The Oncotype Recurrence Score is a validated a 21-gene assay that is now offered as a commercial reference laboratory test (Oncotype DX, Genomic Health Inc. Redwood City, CA). The 21-gene panel includes genes involved in tumour cell proliferation and hormonal response, characteristics that have been reported to be associated with chemotherapy response in general. Oncotype DX not only quantifies the likelihood of breast cancer recurrence in women with node-negative, oestrogen receptor-positive breast cancer, but also predicts the magnitude of chemotherapy benefit [21, 26]. Likelihood of chemotherapy benefit is reported as low (Recurrence Score <18, intermediate RS 18-30 and high >30).[26] The main utility of Oncotype DX is in the adjuvant setting where it could be a powerful tool to guide decision regarding the role of cytotoxic chemotherapy in hormone positive tumours.

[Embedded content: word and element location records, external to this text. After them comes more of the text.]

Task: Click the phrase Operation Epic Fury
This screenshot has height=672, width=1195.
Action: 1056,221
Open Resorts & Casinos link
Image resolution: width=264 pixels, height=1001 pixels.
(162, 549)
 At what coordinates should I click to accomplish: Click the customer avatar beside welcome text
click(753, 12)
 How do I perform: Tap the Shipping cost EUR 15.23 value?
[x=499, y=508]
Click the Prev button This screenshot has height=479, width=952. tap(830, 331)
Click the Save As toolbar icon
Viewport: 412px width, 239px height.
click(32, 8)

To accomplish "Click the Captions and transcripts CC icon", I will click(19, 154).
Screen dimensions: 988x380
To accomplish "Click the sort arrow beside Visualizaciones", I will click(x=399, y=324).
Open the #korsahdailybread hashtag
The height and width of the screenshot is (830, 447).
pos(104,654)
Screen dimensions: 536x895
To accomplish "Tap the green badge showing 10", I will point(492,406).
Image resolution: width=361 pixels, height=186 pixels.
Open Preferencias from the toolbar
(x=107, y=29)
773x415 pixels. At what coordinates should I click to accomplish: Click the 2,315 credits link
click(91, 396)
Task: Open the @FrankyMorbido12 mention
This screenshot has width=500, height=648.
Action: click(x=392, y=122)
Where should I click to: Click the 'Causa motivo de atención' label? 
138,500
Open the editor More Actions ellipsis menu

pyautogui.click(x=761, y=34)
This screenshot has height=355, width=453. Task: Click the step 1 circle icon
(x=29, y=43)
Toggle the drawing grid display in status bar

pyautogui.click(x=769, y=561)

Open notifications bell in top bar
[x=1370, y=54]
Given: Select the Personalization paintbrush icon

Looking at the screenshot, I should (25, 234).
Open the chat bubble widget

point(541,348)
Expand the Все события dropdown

In this neoadjuvant study we will employ Oncotype DX to guide decision about use of chemotherapy in patients with tumours that have high Ki67 (>15) but low ER expression and also in the other groups that may have low Ki67 (<15) but high ER expression by IHC.

The goal is to use the best combination, sequence and duration of therapy together with predicting and monitoring response with high fidelity in the individual patient. Further studies are needed to optimize treatment regimens so as to increase pathologic response rates and ultimately survival, with a further goal of reducing risk and adverse events.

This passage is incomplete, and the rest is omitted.